- _Problem details_:
Using the listing below, select the lines with the word "computer" and copy them.

┌─ Data for the task

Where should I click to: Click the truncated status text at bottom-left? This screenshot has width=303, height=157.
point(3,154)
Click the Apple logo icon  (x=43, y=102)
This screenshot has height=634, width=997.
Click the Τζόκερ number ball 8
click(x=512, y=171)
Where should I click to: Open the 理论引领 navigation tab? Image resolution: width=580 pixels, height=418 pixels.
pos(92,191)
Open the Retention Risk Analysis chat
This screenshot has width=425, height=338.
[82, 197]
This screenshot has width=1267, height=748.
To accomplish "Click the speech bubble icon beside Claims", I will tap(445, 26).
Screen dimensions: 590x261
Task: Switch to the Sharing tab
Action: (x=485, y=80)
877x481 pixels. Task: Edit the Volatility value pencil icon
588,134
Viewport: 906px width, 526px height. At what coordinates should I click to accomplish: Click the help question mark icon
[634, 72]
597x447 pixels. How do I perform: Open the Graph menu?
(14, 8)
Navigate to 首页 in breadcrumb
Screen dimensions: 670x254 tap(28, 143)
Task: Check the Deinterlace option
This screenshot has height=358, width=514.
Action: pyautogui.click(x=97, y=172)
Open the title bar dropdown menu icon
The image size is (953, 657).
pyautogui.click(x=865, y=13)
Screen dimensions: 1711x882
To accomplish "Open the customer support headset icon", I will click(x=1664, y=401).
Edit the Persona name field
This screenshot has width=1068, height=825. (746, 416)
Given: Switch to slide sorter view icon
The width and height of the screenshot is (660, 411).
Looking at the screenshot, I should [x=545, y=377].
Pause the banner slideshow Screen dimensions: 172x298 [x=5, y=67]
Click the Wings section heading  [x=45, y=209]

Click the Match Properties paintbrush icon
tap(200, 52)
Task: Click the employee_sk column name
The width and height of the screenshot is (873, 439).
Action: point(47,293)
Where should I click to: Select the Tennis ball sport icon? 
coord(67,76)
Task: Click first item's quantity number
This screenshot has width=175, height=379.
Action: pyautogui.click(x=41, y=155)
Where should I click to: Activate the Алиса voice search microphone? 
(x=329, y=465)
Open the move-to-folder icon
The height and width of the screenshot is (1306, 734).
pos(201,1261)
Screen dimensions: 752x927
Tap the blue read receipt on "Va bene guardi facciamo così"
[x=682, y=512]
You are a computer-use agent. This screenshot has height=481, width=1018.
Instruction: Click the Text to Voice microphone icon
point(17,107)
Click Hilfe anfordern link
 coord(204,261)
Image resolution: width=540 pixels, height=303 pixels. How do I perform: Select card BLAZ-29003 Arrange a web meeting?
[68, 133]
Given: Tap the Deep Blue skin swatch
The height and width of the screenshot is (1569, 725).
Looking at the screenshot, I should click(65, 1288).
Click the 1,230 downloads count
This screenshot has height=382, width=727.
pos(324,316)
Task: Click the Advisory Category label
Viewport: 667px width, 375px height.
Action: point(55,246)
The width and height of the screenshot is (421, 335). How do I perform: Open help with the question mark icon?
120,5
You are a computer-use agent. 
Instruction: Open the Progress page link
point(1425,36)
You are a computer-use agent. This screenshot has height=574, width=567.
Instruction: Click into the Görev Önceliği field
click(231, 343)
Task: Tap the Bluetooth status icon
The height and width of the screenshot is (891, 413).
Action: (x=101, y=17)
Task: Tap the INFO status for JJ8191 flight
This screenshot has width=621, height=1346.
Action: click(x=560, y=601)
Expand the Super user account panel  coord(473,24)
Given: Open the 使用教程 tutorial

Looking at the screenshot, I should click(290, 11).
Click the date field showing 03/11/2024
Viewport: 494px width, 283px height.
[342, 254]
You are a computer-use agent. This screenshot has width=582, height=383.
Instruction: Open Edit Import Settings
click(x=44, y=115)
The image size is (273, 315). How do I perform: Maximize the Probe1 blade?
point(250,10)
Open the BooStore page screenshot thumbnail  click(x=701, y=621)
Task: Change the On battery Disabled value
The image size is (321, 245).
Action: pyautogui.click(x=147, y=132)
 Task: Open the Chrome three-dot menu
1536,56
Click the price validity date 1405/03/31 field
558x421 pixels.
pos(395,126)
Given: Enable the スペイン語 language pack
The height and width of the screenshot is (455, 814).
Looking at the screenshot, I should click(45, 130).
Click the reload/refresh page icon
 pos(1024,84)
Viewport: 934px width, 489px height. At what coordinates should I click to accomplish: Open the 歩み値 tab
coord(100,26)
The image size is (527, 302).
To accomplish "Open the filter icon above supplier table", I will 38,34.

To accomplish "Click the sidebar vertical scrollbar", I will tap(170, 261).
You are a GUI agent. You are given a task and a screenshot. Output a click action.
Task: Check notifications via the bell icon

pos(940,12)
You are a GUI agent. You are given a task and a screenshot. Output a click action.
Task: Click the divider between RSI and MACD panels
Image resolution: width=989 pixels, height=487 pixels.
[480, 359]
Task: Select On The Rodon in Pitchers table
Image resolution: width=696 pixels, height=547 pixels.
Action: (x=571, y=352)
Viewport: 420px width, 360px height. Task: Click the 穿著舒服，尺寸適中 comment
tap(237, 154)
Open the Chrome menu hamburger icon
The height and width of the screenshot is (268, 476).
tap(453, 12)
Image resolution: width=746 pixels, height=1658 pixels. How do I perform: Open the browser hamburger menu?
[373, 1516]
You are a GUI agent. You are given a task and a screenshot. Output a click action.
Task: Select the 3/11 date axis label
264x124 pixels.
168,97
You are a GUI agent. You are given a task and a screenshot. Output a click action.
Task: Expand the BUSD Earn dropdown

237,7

└─

- _Written reply_:
You are a computer-use agent. This screenshot has height=481, width=1018.
You are a computer-use agent. 
You are a computer-use agent. This screenshot has height=574, width=567.
You are a computer-use agent. This screenshot has width=582, height=383.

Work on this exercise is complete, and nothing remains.